Only the lines from the first line of the records through the line containing "Click the depth" belong in the answer. Copy them exactly.

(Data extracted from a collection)
===
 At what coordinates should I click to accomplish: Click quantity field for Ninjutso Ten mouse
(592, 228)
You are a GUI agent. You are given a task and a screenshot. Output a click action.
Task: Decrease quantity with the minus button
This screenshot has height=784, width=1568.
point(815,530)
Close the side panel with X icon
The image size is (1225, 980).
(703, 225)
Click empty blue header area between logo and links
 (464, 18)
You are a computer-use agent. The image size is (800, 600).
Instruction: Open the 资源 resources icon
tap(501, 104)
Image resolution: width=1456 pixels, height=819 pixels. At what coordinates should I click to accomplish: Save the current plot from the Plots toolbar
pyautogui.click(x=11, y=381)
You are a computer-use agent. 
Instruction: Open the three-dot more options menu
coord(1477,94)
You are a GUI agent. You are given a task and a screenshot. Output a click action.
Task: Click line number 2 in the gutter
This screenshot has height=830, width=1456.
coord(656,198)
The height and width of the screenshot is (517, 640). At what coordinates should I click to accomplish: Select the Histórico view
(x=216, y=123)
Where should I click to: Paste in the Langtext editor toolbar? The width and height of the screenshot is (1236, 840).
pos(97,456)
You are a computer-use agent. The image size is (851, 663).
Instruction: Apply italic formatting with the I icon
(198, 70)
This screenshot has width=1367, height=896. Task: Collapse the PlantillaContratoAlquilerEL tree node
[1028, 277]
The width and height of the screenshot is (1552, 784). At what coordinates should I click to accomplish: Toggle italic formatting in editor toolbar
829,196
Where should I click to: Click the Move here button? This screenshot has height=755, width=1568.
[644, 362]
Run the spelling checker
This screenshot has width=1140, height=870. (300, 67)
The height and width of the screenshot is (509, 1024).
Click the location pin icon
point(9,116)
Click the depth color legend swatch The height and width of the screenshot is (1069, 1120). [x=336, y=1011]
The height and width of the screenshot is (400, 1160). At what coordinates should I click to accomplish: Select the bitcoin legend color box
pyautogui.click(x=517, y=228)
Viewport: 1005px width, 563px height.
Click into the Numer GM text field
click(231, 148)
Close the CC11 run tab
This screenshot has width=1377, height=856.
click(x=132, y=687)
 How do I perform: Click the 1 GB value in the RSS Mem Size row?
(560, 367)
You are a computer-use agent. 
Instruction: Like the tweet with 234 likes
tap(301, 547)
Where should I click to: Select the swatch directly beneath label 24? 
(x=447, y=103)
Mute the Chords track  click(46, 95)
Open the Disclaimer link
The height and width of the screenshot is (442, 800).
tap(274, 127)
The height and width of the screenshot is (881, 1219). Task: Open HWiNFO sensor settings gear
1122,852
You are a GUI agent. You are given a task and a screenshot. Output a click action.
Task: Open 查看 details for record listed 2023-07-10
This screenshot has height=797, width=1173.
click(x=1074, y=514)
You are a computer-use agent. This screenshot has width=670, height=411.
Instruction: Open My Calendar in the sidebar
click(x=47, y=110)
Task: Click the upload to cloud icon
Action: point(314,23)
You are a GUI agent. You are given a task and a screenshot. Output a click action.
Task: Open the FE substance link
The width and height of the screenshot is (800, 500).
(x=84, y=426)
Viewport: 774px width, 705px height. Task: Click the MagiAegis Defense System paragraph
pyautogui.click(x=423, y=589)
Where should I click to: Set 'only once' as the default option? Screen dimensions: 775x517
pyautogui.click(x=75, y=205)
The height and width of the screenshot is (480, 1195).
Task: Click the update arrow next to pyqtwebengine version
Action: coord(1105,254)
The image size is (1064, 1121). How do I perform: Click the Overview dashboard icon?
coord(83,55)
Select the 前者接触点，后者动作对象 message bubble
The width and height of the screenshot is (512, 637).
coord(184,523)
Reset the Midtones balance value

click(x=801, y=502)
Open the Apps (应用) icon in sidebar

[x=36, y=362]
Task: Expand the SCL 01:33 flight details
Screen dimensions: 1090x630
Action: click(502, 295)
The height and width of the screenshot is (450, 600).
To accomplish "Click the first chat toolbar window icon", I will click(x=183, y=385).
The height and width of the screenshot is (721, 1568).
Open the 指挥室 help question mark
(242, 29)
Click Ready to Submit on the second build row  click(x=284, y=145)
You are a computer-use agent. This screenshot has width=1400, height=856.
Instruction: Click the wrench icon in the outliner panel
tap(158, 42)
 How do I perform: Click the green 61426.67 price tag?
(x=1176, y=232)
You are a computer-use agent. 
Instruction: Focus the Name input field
===
- [ANSWER SECTION]
 At what coordinates should I click to accomplish: Click quantity field for Ninjutso Ten mouse
(592, 228)
You are a GUI agent. You are given a task and a screenshot. Output a click action.
Task: Decrease quantity with the minus button
This screenshot has height=784, width=1568.
point(815,530)
Close the side panel with X icon
The image size is (1225, 980).
(703, 225)
Click empty blue header area between logo and links
 (464, 18)
You are a computer-use agent. The image size is (800, 600).
Instruction: Open the 资源 resources icon
tap(501, 104)
Image resolution: width=1456 pixels, height=819 pixels. At what coordinates should I click to accomplish: Save the current plot from the Plots toolbar
pyautogui.click(x=11, y=381)
You are a computer-use agent. 
Instruction: Open the three-dot more options menu
coord(1477,94)
You are a GUI agent. You are given a task and a screenshot. Output a click action.
Task: Click line number 2 in the gutter
This screenshot has height=830, width=1456.
coord(656,198)
The height and width of the screenshot is (517, 640). At what coordinates should I click to accomplish: Select the Histórico view
(x=216, y=123)
Where should I click to: Paste in the Langtext editor toolbar? The width and height of the screenshot is (1236, 840).
pos(97,456)
You are a computer-use agent. The image size is (851, 663).
Instruction: Apply italic formatting with the I icon
(198, 70)
This screenshot has width=1367, height=896. Task: Collapse the PlantillaContratoAlquilerEL tree node
[1028, 277]
The width and height of the screenshot is (1552, 784). At what coordinates should I click to accomplish: Toggle italic formatting in editor toolbar
829,196
Where should I click to: Click the Move here button? This screenshot has height=755, width=1568.
[644, 362]
Run the spelling checker
This screenshot has width=1140, height=870. (300, 67)
The height and width of the screenshot is (509, 1024).
Click the location pin icon
point(9,116)
Click the depth color legend swatch The height and width of the screenshot is (1069, 1120). [x=336, y=1011]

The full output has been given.